## [Problem to solve]
Copy each line of the entries below that contains the string "Given".

(Collected data entries)

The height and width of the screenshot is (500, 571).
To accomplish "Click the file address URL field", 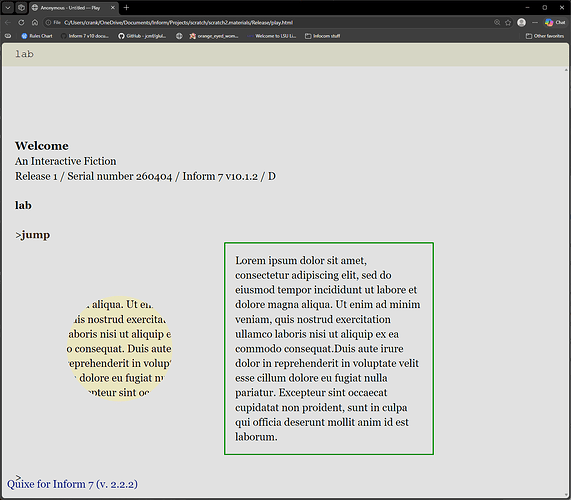I will (269, 23).
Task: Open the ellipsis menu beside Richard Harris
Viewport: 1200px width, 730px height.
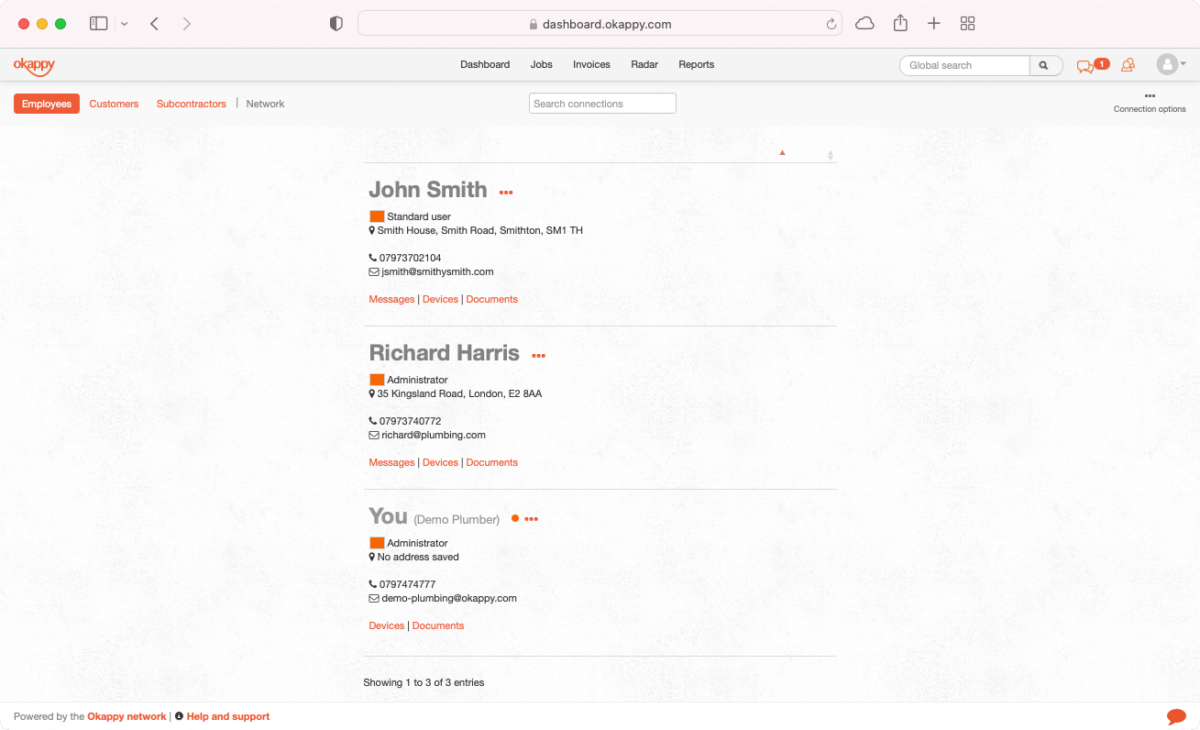Action: [538, 355]
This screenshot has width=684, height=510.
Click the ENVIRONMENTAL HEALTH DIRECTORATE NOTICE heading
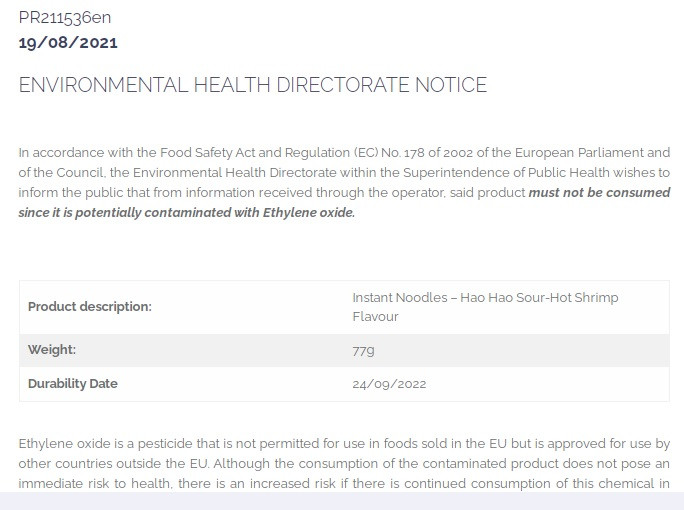pos(253,85)
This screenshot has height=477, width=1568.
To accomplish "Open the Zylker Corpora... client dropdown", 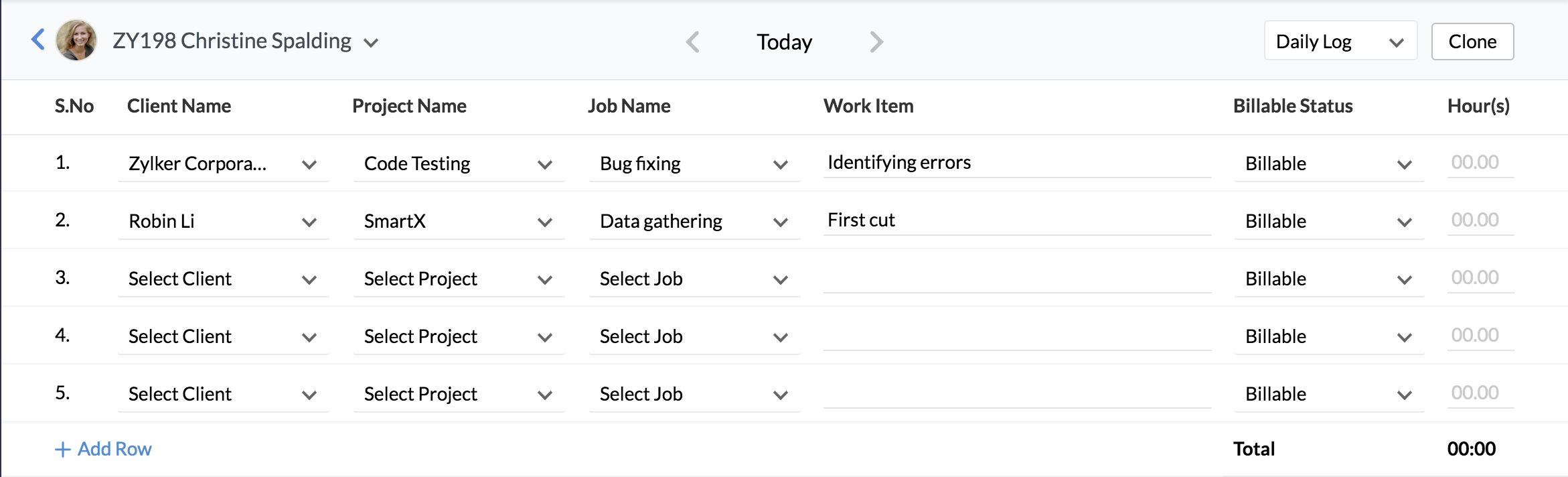I will [x=223, y=164].
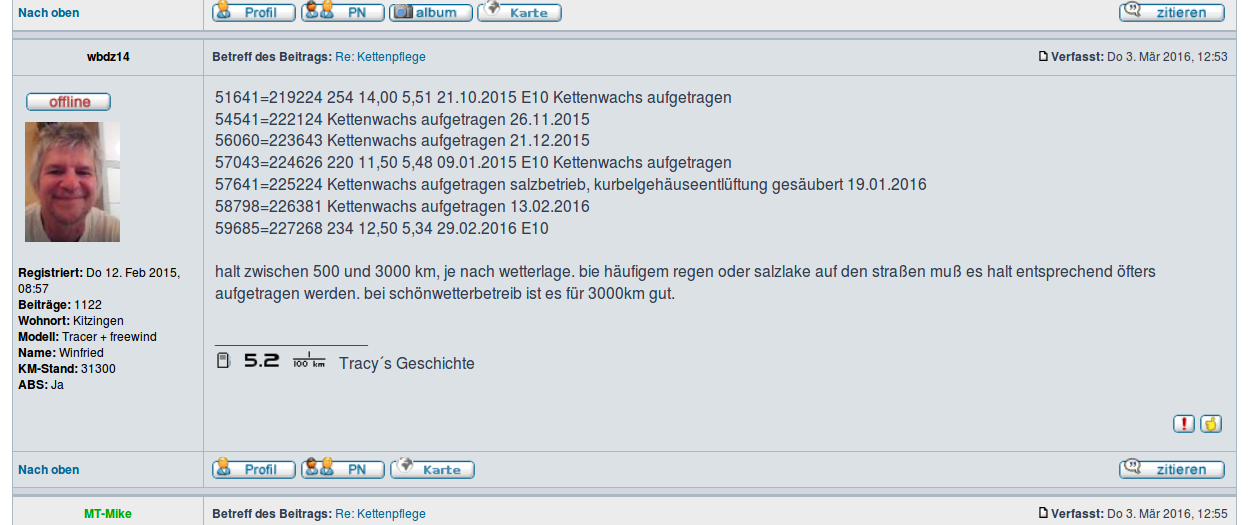This screenshot has width=1252, height=525.
Task: Click the red exclamation report post icon
Action: (x=1184, y=424)
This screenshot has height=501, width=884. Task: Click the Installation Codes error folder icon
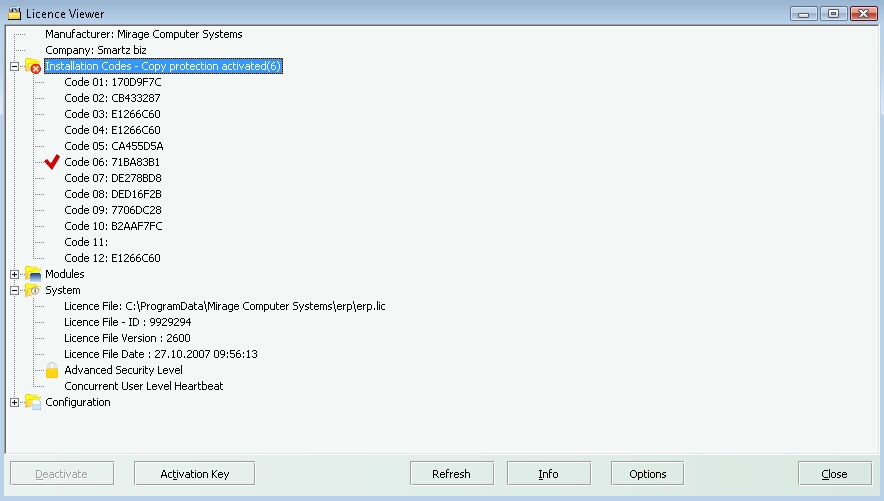[x=33, y=67]
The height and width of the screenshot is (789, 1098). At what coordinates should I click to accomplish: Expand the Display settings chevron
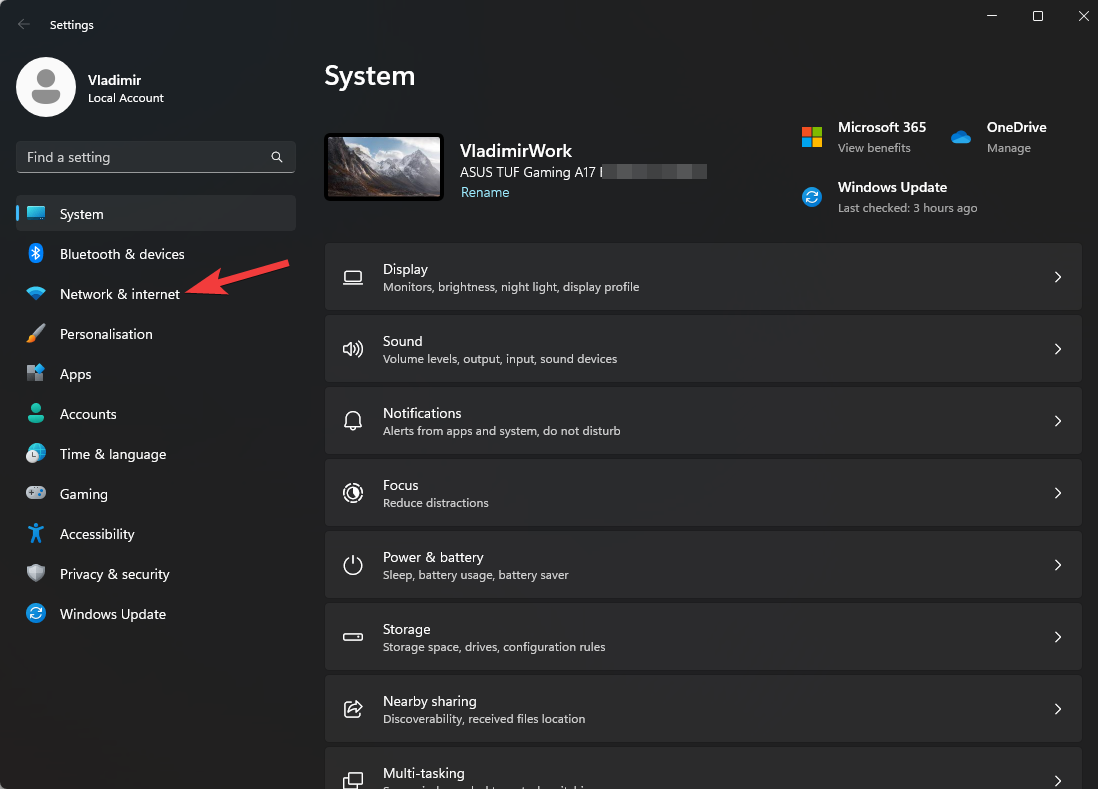point(1058,277)
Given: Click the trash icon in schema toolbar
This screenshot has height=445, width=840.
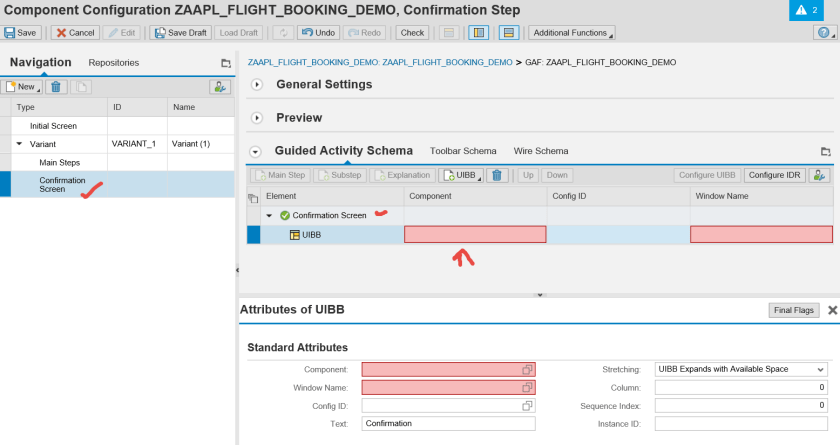Looking at the screenshot, I should (497, 175).
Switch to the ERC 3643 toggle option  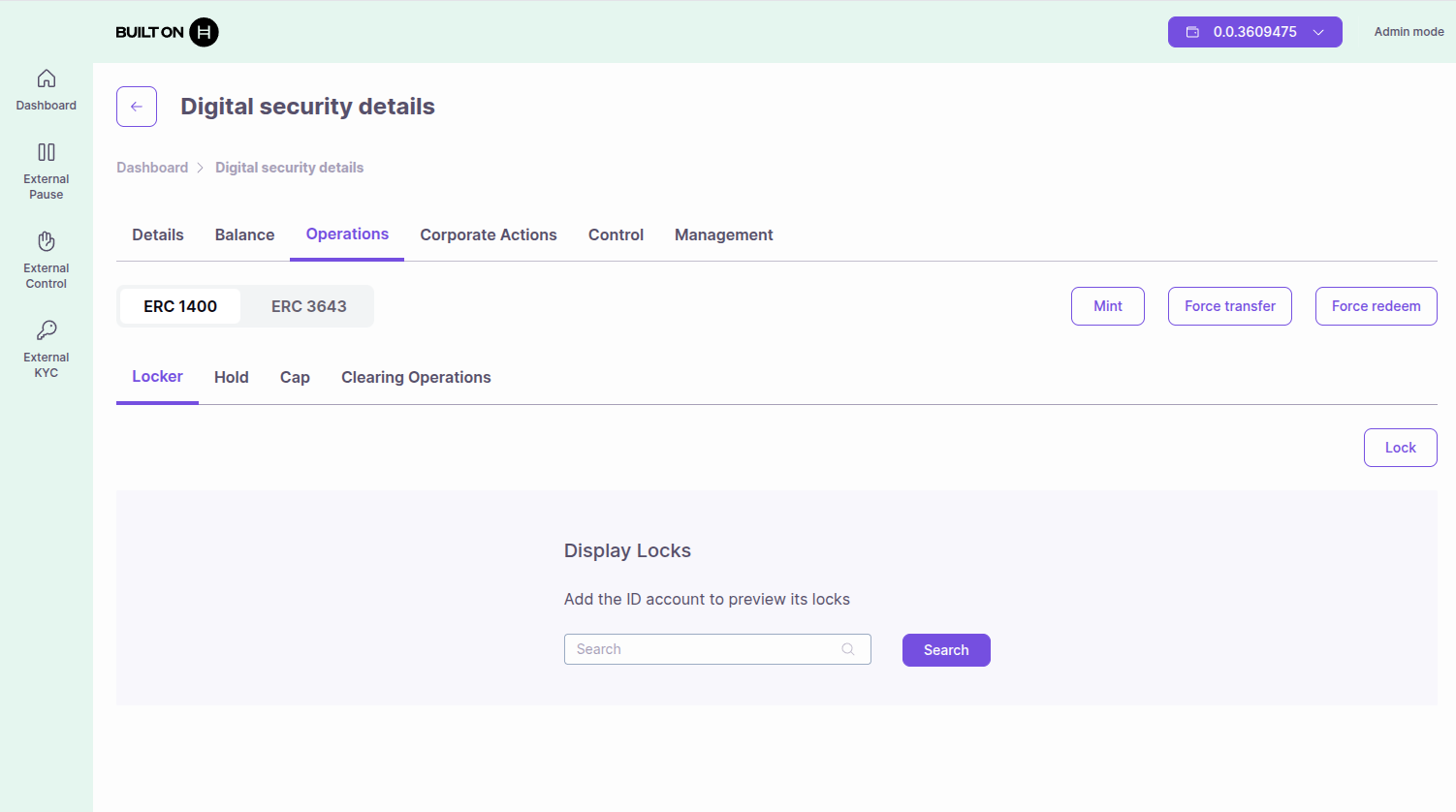[308, 306]
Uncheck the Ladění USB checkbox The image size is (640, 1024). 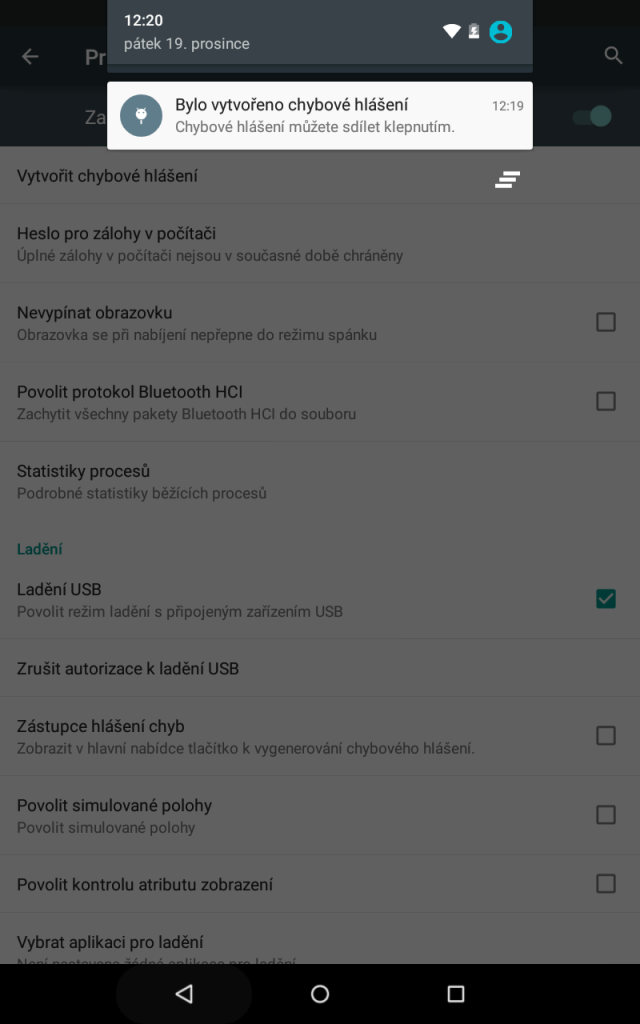pos(606,599)
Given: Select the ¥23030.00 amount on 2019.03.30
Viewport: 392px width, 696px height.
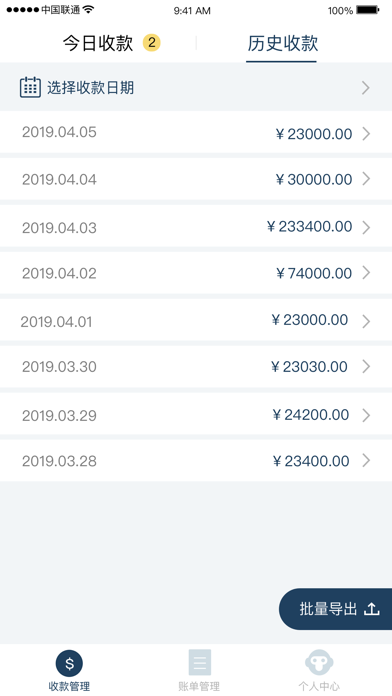Looking at the screenshot, I should [309, 367].

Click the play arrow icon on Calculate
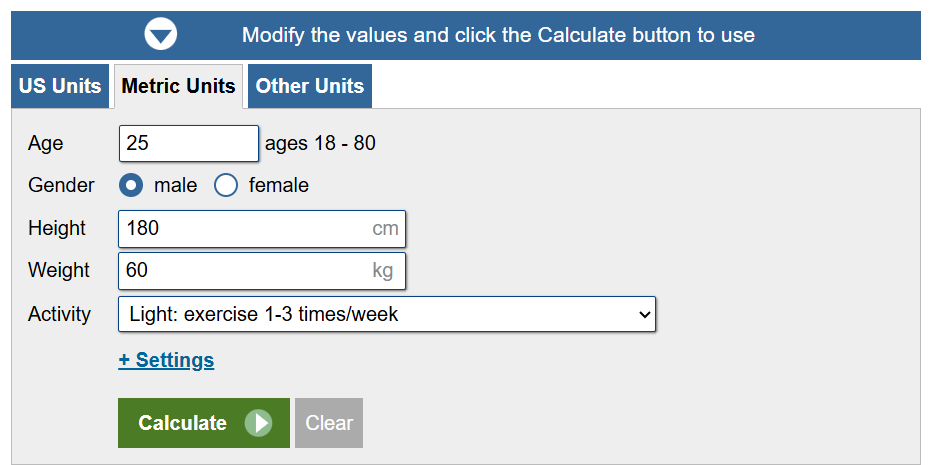258,423
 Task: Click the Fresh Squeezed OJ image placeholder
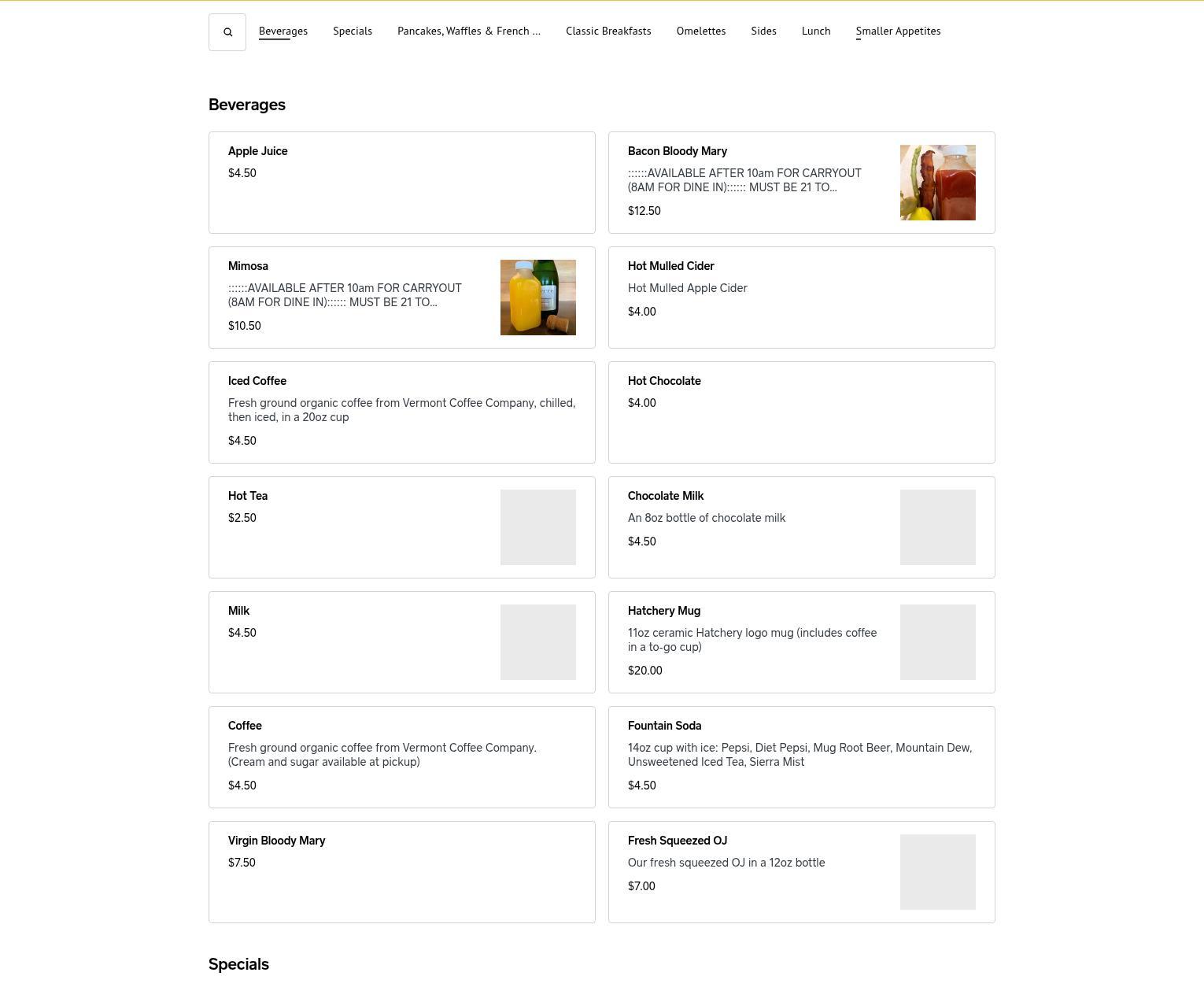(x=937, y=872)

## [Exercise answer]
Given: Click the trash icon in schema toolbar
Given: Select the ¥23030.00 amount on 2019.03.30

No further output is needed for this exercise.